The Senate Gang of Eight Bill passed its first procedural vote today when cloture on the motion to proceed succeeded 82–15, setting up what promises to be a slugfest on the issue over the next three weeks.
The vote was in line with expectations on both sides, and many of those who voted to allow the debate to proceed aren’t necessarily going to vote for the bill. Still, for those deeply opposed to the bill, the 15 “no” votes would seem to indicate a lot of work ahead.
The 15 Republicans who voted against the motion:
- John Barasso, Wyoming
- John Boozman, Arkansas
- Mike Crapo, Idaho
- Ted Cruz, Texas
- Mike Enzi, Wyoming
- Chuck Grassley, Iowa
- Jim Inhofe, Oklahoma
- Mark Kirk, Illinois
- Mike Lee, Utah
- James Risch, Idaho
- Tim Scott, South Carolina
- Jeff Sessions, Alabama
- Richard Shelby, Alabama
- David Vitter, Lousiana
Asked whether he could support a “path to citizenship” after the vote, minority leader Mitch McConnell said “there are certainly conditions under which I could end up supporting an immigration bill. We’re going to find out in the course of the next three weeks whether this becomes a bill that I and others can be comfortable supporting.”
Senator John Cornyn touted his border-security amendment to reporters, saying it “builds on the framework of the Gang of Eight.” Cornyn said the amendment makes border-security metrics a trigger for the transition from “registered provisional immigrant status,” to “legal permanent residency status.” In other words, although illegal immigrants would be legalized, they wouldn’t become citizens unless the government achieved certain border-security metrics.
Conservative critics have said that the only trigger that would work realistically is to condition the initial legalization on achieving border security.
Gang of Eight member Senator Lindsey Graham, however, offered a different take: that the pricetag could be too steep. “I’m all for better border security, but here are a few things that could break the bill apart: if it becomes unaffordable. Senator Cornyn is trying to improve border security. I appreciate that but we can’t afford a $25 billion addition. That just breaks the bank and it makes the bill — it will not be deficit neutral,” he told reporters.
A spokeswoman for Cornyn said the amendment appropriates $6.5 billion, not $25 billion. The text of the amendment has not yet been released.

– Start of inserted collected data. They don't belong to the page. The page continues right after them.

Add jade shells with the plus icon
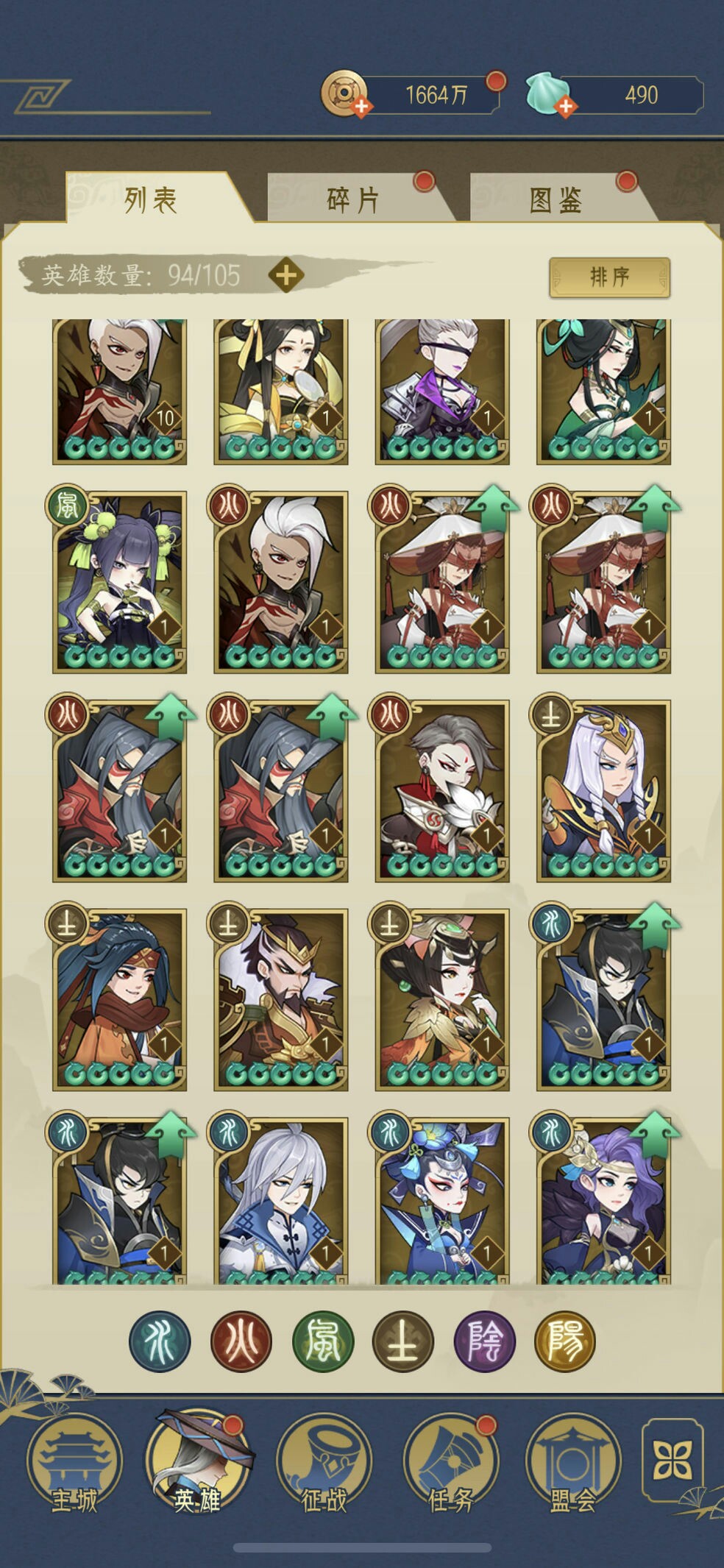The height and width of the screenshot is (1568, 724). pyautogui.click(x=565, y=107)
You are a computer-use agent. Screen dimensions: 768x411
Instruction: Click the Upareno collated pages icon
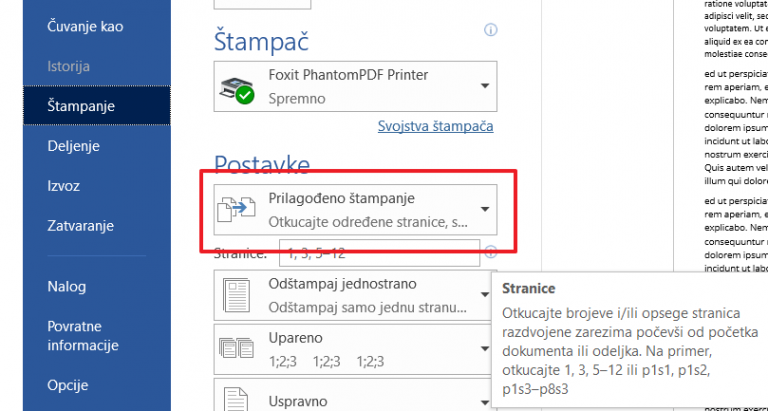(236, 348)
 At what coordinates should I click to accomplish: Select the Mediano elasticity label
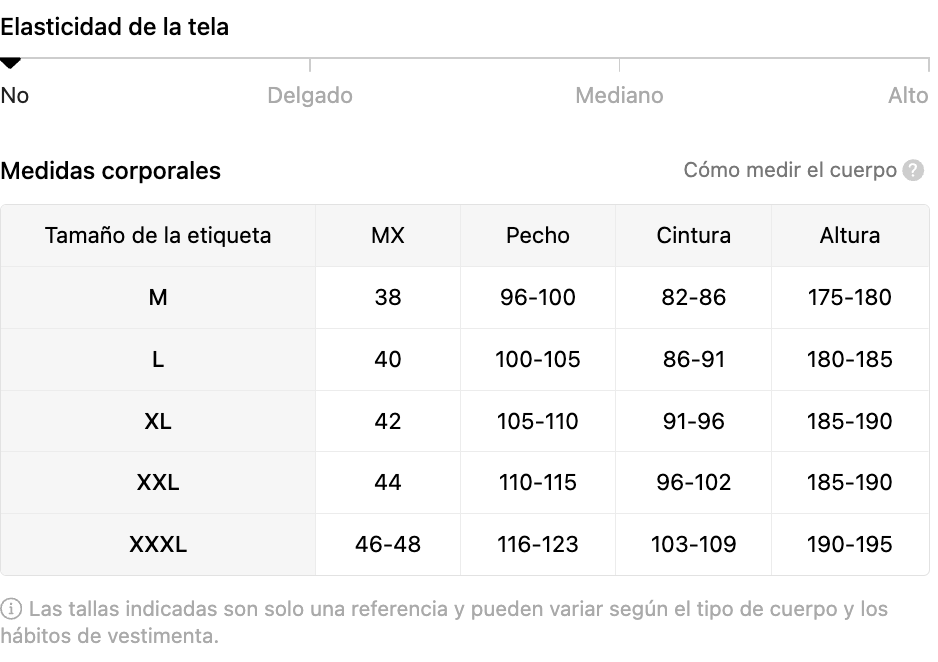619,96
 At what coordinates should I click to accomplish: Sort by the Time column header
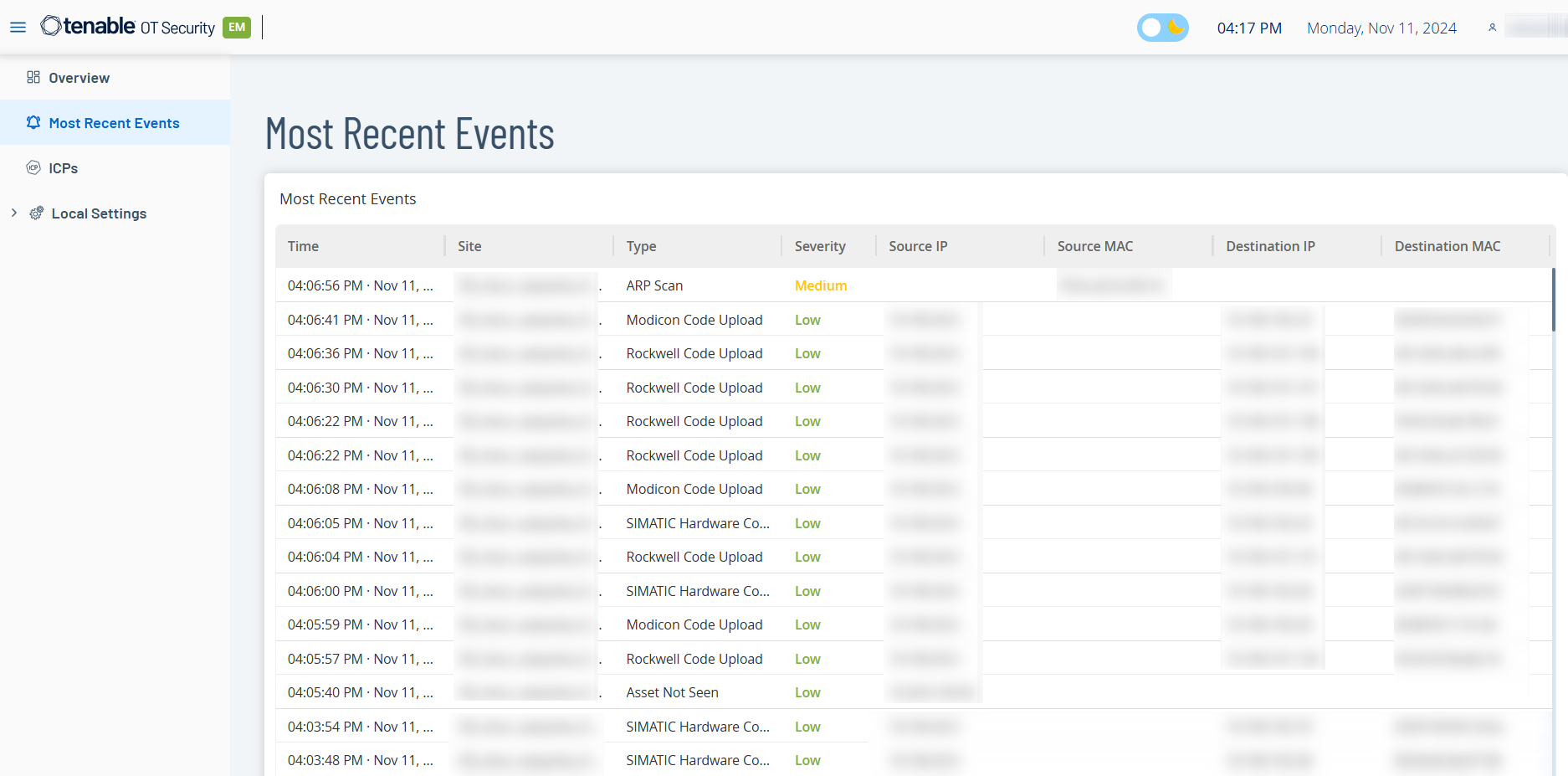pyautogui.click(x=303, y=246)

Graham also raised concerns about the way the amendment changes the trigger structure. “If you want to have a new trigger on the pathway to citizenship regarding border security it has to be practical and achievable,” he said. Majority Leader Harry Reid, for his part, reiterated that Cornyn’s amendment is a “poison pill.”
Graham had this to say about President Obama’s speech on immigration today: “He’s been very good. The president’s tone and engagement has been very helpful to the bill. I am very pleased with the role the president’s played. . . . I can’t ask for more cooperation than he’s given.”